# Every Version of You

Canonical URL: <https://datadriven.io/problems/every-version-of-you-scd2-nightly-dimension>

Domain: Pipeline Design · Difficulty: medium · Seniority: mid

## Problem

A retail bank rebuilds its customer dimension every night from a 400M-row account-state extract, and analysts need every change to an account preserved as its own dated version rather than overwritten. The build has to finish before the 7am reporting window even though a few corporate accounts each generate millions of change records, and it can only start once the upstream extract job signals it has landed. Lately the run has been blowing past 7am on nights when those heavy accounts churn.

## Worked solution and explanation

### Why this problem exists in real interviews

This is an SCD Type 2 merge dressed up as a nightly dimension build, and the trap is treating it as a daily overwrite. Anyone can write 'rebuild the customer dimension from the extract'; the skill being probed is whether you close the prior version and open a new one for only the rows that changed, keep the history queryable point-in-time, and do it before 7am when a few corporate accounts each dump millions of change records into one task. Overwrite the table and you delete every past version analysts need for regulatory joins. Merge naively and one hot account stretches a single task for hours while the cluster sits idle.

The default reach is a full-table compare: read all 400M rows, diff against the current dimension, and rewrite. It works on a quiet night and quietly misses the SLA on a busy one, because the join skews on the handful of accounts that generate most of the change volume. More compute doesn't help: the work is concentrated on one key, not spread thin across many.

> **Trick to Solving**
>
> An SCD2 pipeline is correct when three things hold at once: only changed rows version, the merge survives a re-run, and the hot keys don't own a single task.
> 
> 1. Detect change by hashing the tracked attributes, so the merge touches the few million rows that actually changed, not all 400M.
> 2. Salt the merge key on the known hot accounts so their records spread across tasks instead of piling onto one.
> 3. Build into a staging table and publish with a partition overwrite, so a failed night re-runs to the same result with no duplicate open versions.

---

### Walk the requirements

#### Step 1: Gate the merge on the extract, not the clock

The merge can only start once the upstream account-state extract has landed, and the extract slips from 2am to 4am on bad nights. The orchestration layer waits on a completion signal (a sensor or task dependency), then runs, and raises an alert before 7am if the run is at risk. Schedule the merge on a fixed clock time instead and on slip nights it reads a half-written extract and produces a wrong dimension nobody catches until the reports are already out.

#### Step 2: Version only what changed

Hash the tracked attributes on each incoming account and compare to the hash on its current open version. Equal hash means no new version. Different hash means close the old row (set valid_to to the as-of date) and open a new one (valid_from = as-of, valid_to = null). This shrinks the merge from 400M rows to the few million that genuinely changed, and it is what keeps history point-in-time correct instead of stamping every account with tonight's date.
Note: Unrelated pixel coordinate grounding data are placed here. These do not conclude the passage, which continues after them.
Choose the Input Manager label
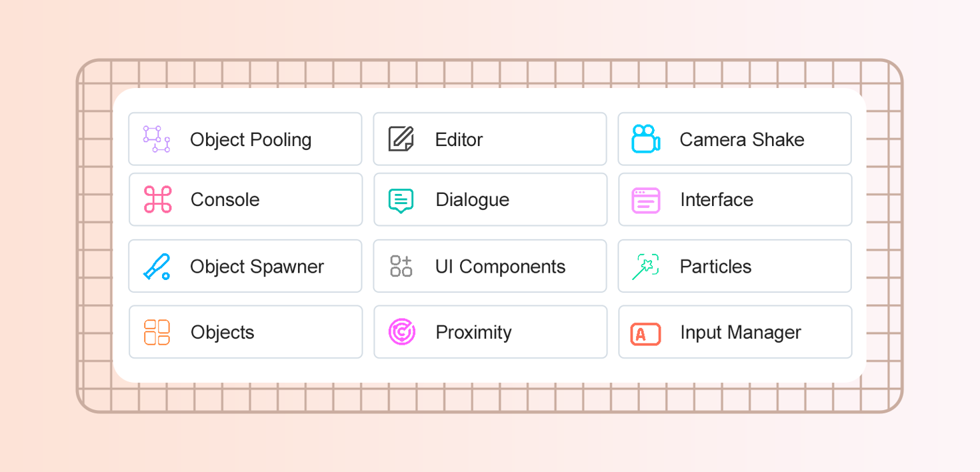980x472 pixels. (x=741, y=333)
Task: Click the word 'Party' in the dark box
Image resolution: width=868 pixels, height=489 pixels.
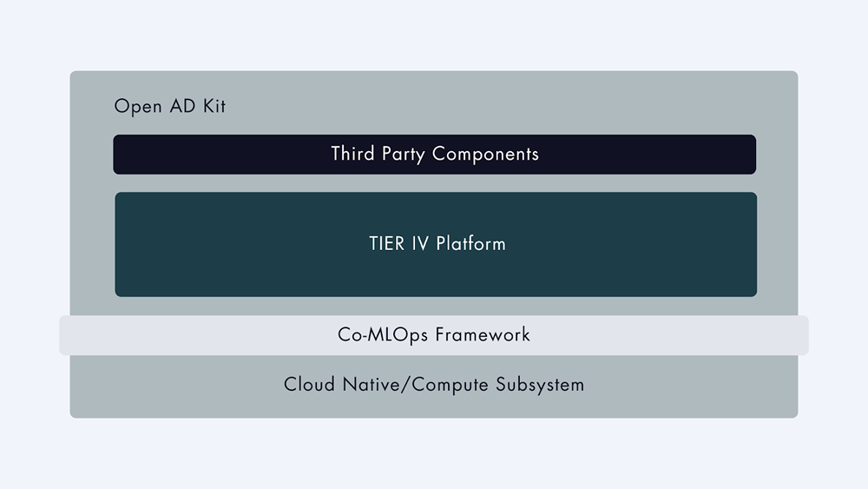Action: [403, 154]
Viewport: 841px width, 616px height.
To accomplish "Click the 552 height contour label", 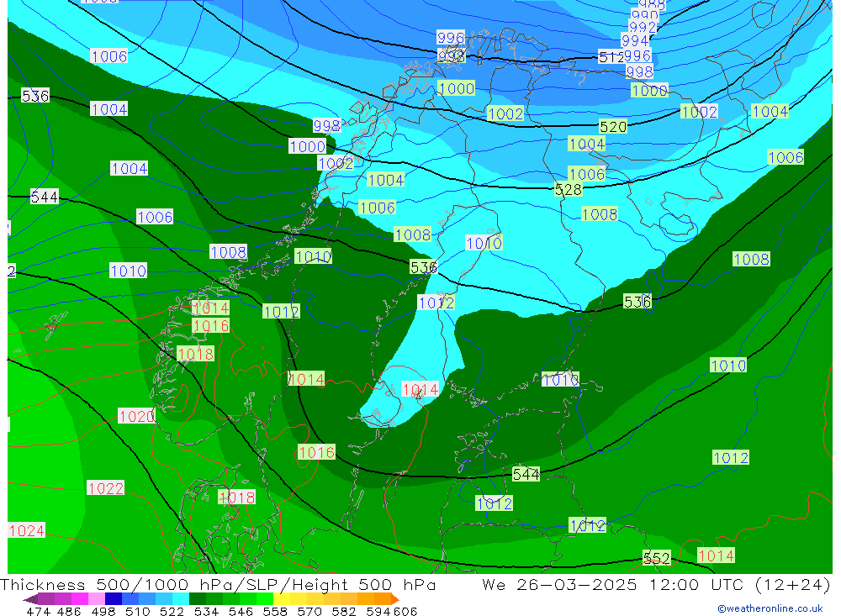I will [656, 558].
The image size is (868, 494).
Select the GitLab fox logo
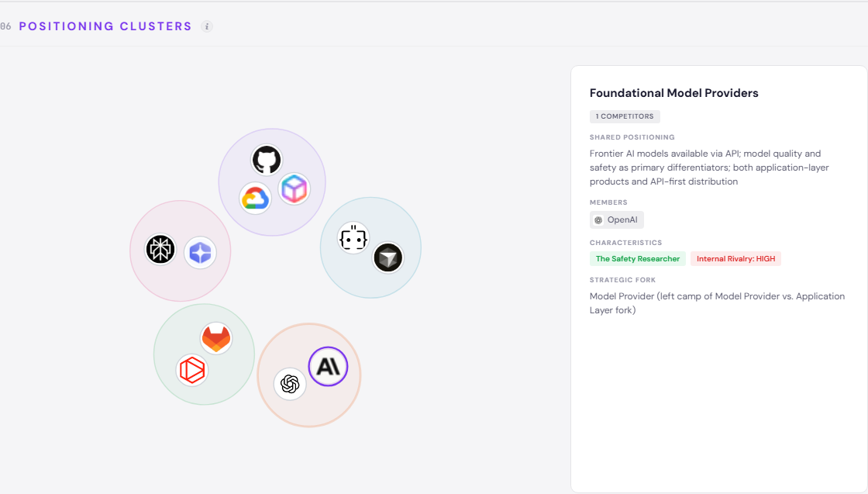point(216,338)
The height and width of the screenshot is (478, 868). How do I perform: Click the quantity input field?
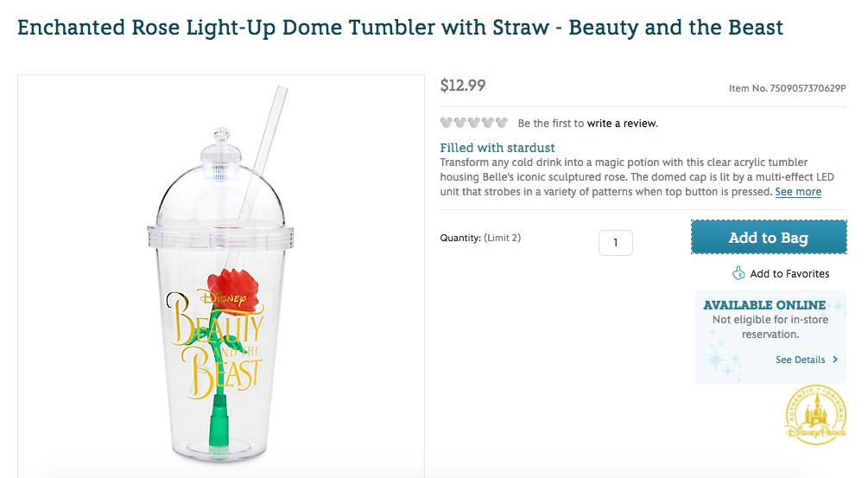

#### Step 3: Spread the hot keys before they own a task

A few corporate accounts generate millions of change records. In a plain merge those all hash to one partition and one task runs for hours while the rest finish in minutes. Salt those keys (append a small random suffix on the heavy accounts, join on the salted key, then collapse) so the work spreads across tasks. If the current-dimension side is small enough, broadcasting it avoids the shuffle entirely. Which one you pick is whatever the Spark UI's slow stage tells you.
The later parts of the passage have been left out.